Once again, talk of whether house prices will crash has hit the mass media. Recently, Newsnight ran a disappointing debate on the topic. Unfortunately, it was subjected to the usual superficial coverage that is the BBC’s wont. It’s funny really. The BBC is supposed to offer balanced coverage, and yet it gives the debate on the future of house prices lip service, but talks up prices several times a day with its glut of programmes on the property market.
On Sunday, The Sunday Times’s economic editor David Smith, also took an optimistic slant on the topic, concluding that house prices: “will slow going into next year but not collapse.” He said: “The bank, with its tougher language, is getting things back under control. House prices have always been at their most vulnerable when the authorities have lost control of monetary policy.”
Meanwhile, yesterday, the Telegraph business section led with details on a report from Lehman Brothers. It quoted Alan Castle, Lehman’s senior UK economist, as saying: “Real house prices are probably 15 per cent above fair value, compared to 40 per cent overvaluation in the early ’90s.”
Meanwhile Hometrack has said that there is evidence the market is at last slowing. Richard Donnell, director of research at Hometrack, said: “The steady ratcheting up of interest rates was bound to take its toll eventually.”
But it seems that all these reports, overlook key points.
For one thing, 70 per cent of mortgages taken out over the last couple of years have been fixed. Typically, they are fixed for two to three years, so the real pain of the recent rate of interest rises won’t be felt for some time.
It’s perhaps no surprise then, that the reaction to rising rates has been somewhat muted to date. The real key lies in what the rate of interest does over the next two years.

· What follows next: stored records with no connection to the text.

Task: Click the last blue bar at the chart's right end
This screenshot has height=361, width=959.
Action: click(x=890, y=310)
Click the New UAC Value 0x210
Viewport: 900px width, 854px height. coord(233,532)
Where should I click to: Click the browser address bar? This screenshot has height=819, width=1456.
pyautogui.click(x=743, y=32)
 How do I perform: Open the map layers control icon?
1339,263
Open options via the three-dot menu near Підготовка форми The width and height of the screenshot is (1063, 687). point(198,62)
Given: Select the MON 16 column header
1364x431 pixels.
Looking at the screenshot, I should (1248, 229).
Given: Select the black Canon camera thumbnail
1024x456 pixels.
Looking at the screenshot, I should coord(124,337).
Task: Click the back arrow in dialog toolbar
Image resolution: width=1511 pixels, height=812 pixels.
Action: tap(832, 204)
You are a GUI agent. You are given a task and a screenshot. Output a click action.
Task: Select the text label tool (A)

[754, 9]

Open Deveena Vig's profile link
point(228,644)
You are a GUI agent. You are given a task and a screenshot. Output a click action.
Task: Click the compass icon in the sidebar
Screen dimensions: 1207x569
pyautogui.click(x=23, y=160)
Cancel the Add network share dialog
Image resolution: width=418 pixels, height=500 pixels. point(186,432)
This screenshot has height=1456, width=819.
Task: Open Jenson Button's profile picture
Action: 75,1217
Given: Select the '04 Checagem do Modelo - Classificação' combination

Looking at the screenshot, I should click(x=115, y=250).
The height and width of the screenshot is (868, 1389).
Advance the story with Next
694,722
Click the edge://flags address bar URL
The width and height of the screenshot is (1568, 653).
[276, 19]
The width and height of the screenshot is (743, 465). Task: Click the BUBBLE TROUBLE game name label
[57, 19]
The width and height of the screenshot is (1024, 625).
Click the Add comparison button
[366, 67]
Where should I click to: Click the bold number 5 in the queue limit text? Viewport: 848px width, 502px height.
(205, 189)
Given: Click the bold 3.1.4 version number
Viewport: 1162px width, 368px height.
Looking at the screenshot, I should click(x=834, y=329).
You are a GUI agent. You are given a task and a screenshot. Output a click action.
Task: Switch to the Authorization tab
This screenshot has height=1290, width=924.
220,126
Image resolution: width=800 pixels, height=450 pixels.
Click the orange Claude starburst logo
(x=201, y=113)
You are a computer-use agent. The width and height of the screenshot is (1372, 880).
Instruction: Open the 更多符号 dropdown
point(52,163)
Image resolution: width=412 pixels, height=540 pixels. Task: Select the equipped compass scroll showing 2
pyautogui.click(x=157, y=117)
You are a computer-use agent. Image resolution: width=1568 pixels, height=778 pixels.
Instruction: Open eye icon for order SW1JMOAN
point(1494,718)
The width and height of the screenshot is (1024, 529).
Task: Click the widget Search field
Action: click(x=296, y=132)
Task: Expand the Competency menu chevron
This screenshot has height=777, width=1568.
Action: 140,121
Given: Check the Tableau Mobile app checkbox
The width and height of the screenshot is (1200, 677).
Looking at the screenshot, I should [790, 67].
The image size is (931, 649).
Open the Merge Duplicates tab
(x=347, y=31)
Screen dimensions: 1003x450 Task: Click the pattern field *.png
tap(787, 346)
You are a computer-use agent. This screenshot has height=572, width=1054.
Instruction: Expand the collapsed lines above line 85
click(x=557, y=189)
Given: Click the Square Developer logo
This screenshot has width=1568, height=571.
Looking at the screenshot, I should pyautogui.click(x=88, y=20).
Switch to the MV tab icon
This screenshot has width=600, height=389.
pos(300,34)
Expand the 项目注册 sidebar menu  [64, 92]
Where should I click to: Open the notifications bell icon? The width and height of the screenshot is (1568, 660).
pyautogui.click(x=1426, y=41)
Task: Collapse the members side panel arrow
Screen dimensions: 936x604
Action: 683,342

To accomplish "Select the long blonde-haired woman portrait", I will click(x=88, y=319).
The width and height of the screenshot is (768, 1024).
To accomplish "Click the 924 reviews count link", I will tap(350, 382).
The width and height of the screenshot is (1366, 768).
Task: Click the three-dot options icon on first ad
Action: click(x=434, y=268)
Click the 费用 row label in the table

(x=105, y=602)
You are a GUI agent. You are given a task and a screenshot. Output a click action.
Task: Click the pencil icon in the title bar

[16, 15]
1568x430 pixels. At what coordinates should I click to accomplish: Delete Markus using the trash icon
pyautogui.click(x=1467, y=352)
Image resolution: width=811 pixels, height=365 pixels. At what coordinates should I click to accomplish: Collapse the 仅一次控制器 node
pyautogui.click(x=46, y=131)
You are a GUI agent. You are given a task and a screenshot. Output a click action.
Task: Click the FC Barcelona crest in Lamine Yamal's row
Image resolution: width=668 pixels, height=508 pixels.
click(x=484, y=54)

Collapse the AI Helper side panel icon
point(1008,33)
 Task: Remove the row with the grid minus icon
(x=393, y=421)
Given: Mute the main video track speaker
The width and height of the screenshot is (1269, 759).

Another point relates to the future prognosis of interest rates. Incredibly, David Smith said the Bank of England is getting monetary policy under control. In reality, the money supply is continuing to expand too fast, oil is remaining way above the levels analysts have predicted it would fall to, and now there is talk that the price of corn is set to rise, thanks to its possible use as bio fuel.
But perhaps, for the key factor that determines these things, we must turn our attention to China. As you know cheap imports from China have been one of the main factors keeping a lid on inflation. This, in turn, has enabled the low interest rates of recent years.
But, right now, on the other side of the Great Wall, inflation is picking up. The Chinese government might well eventually accede to US demands and allow the yuan to appreciate. US politicians currently say the Chinese currency is 40 per cent too low. So what would happen if the yuan rose anything like 40 per cent? Answer: inflation in the west would soar. On the other hand, if China keeps its currency down, inflation will rise in China and will, in any case, lead to higher prices in the west.
Mr Smith used his Sunday Times column to argue the Bank of England was getting monetary policy under control. The truth is, in this day and age, thanks to the forces of globalisation, central banks have about as much control over monetary policy and inflation as cows do over their methane emissions.
In recent years, the forces of globalisation have led to low interest rates, thereby feeding house price inflation that no-one expected.
It seems that moving forward, those same forces could just as easily force the opposite to occur.